Note: For purposes of the above-noted statutory time-limits, the date of Commission service of this decision is the date it is placed in the mail (in this case the date appearing immediately above the signatures); the date of filing of a rehearing petition is the date of actual receipt by the Commission; and the service date of a judicial review petition is the date of actual receipt by the Court and placement in the mail to the Commission.

2. Moraine Park VTAE, Dec. No. 25747-D (WERC, 1/90); Unified School District No. 1 of Racine County, Dec. No. 15915-B (Hoornstra, with final authority, 12/77).

3. The only exceptions are Findings 5 (c), 5 (d) and 6 (b). In Finding 5 (c) we correct that portion of the complaint which incorrectly asserts Act 16 became effective on July 1, 1993. As Complainant agrees in its brief, Act 16 became effective August 12, 1993. In Finding 5 (d) we correct that portion of the compliant which incorrectly asserts the interest arbitration petition was filed in December 1993. As the parties subsequently stipulated, the petition was in filed in January 1993. In Finding 6 (b) we more accurately specify the Act 16 derived rights asserted.

4. Complainant criticizes the Examiner for failing to accurately portray Complainant's position when he stated:

. . . The mere filing of a petition, standing alone, does not constitute a prohibited practice of bargaining in bad faith. The instant complaint fails to allege any other factors or circumstances which would somehow make the exercise of a right under MERA constitute bad faith bargaining. The Association simply asserts that the filing of the petition for unit clarification at this time constitutes bad faith bargaining. However, this allegation is insufficient to establish a prohibited practice even where the allegations of the complaint are accepted most favorably to the Association. . . .

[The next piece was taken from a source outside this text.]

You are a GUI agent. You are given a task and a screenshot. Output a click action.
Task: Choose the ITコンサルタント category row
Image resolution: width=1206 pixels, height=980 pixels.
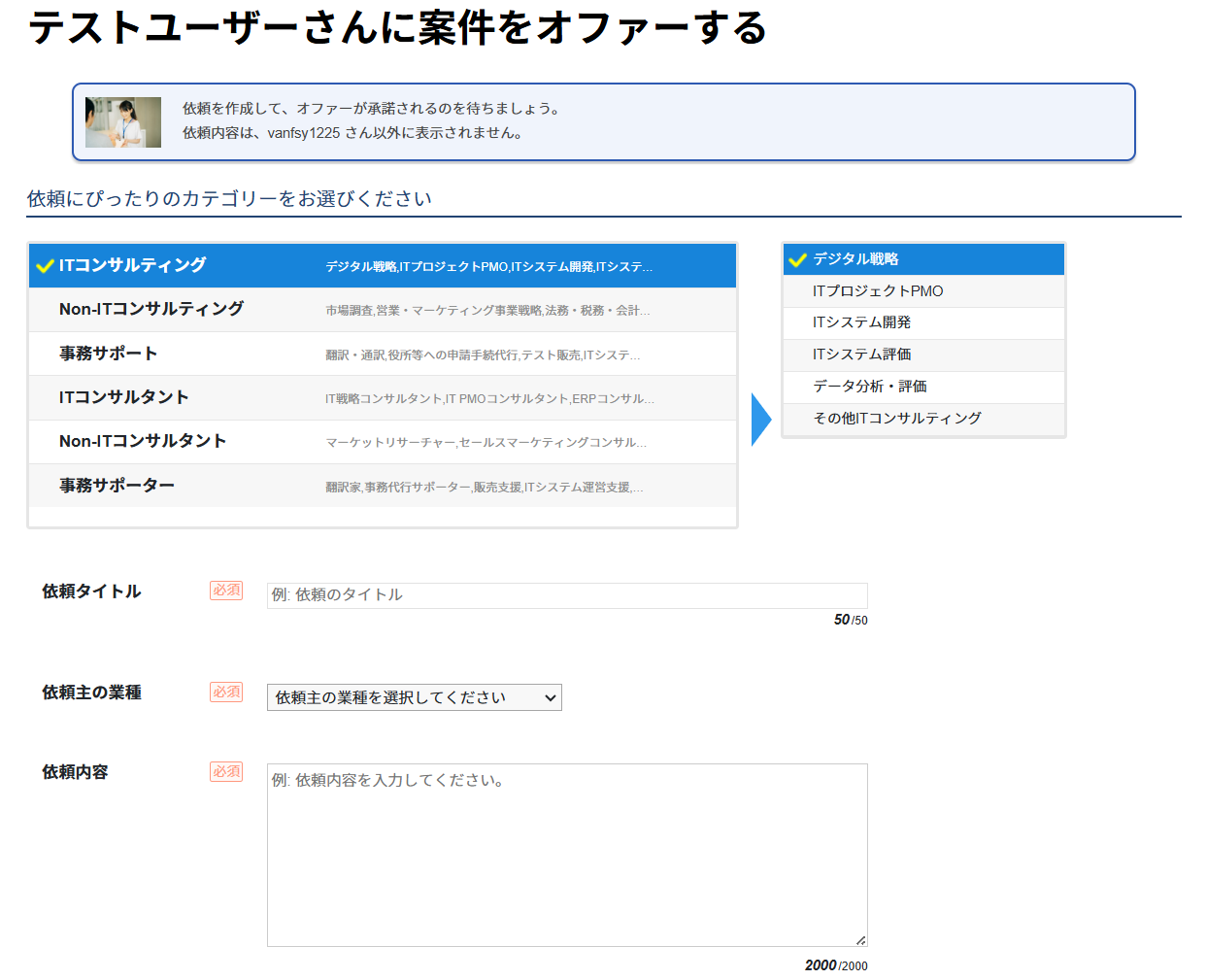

We think the Examiner's statement does reflect a consideration of the filing in the context of the circumstances alleged. In any event, on review, our consideration of the complaint is in the context of the "totality" of the circumstances alleged.

5. To the extent it is argued Respondents should have sought their statutory advantage sooner and that the delay demonstrates bad faith, we would note that the need to seek to clarify the existing unit to gain the benefit of Act 16 only became apparent in December 1993 when Madison was decided and that the District filed its petition in January 1994.

6. Complainant correctly points out that in Madison, Judge Nichol's Conclusions of Law include the following:

4(f) Such conduct by the District constitutes a failure to bargain in good faith and is a prohibited practice in violation of sec. 111.70(3)(a)4, Stats.